Posisi kuat India dapat dipahami dengan fakta bahwa meskipun menjadi anggota NATO, Turki berada di bawah sanksi untuk (pembelian sistem pertahanan udara) S-400 Rusia, sedangkan India, yang bukan anggota NATO, tidak. Hal ini juga dapat dilihat bahwa secara strategis dan ekonomis kita berada dalam situasi yang tidak hanya Rusia, tetapi AS juga membutuhkan kita di Asia.
Media : India dan Rusia telah menikmati persahabatan yang hebat selama 75 tahun terakhir. Dengan sikap India yang netral terhadap situasi tersebut, apa dampak yang Anda lihat terhadap hubungan kedua negara?
J.K. Tripathi: Persahabatan India dengan Rusia tidak hanya 75 tahun, tetapi kembali ke era pra-kemerdekaan India.

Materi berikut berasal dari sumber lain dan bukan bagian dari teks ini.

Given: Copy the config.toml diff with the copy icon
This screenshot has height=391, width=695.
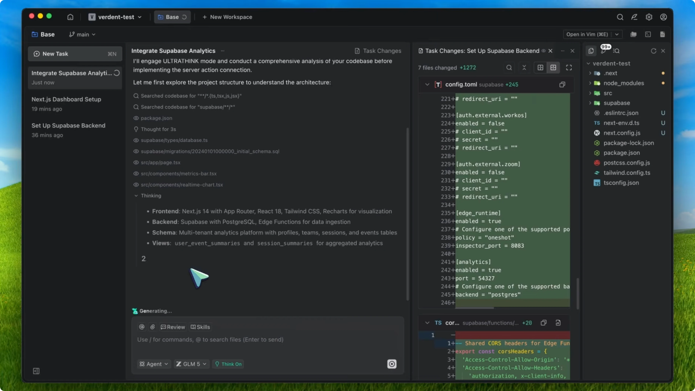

India menghadapi banyak masalah selama tahun-tahun awal kemerdekaan dan Rusia membantu kami saat itu, bukan AS.
Kami mendekati AS untuk meminta bantuan selama tahun 1950-an, yang menanyakan tentang syarat dan ketentuan dan semua itu, tetapi ketika Dr Sarvepalli Radhakrishnan, duta besar saat itu untuk Uni Soviet, mendekati pimpinan, mereka segera menanyakan jumlah gandum yang dibutuhkan dan pelabuhan di mana kapal bisa bergegas.
Meskipun ia meminta untuk membahas syarat dan ketentuan dan harga, kepemimpinan Rusia menolak untuk melakukannya dan mengatakan bahwa hal itu dapat dilakukan setelah itu, karena kebutuhan mendesak adalah gandum. Jadi, India menghargai hubungan seperti itu dengan Rusia.
Terlepas dari ini, Rusia telah berdiri kuat bersama kami selama berbagai perang dengan Pakistan dan China. Namun, dalam pertempuran baru-baru ini dengan China, ia telah mempertahankan sikap netral, tetapi itu tidak berarti bahwa Rusia telah meninggalkan kami. Hubungan kedua negara masih utuh.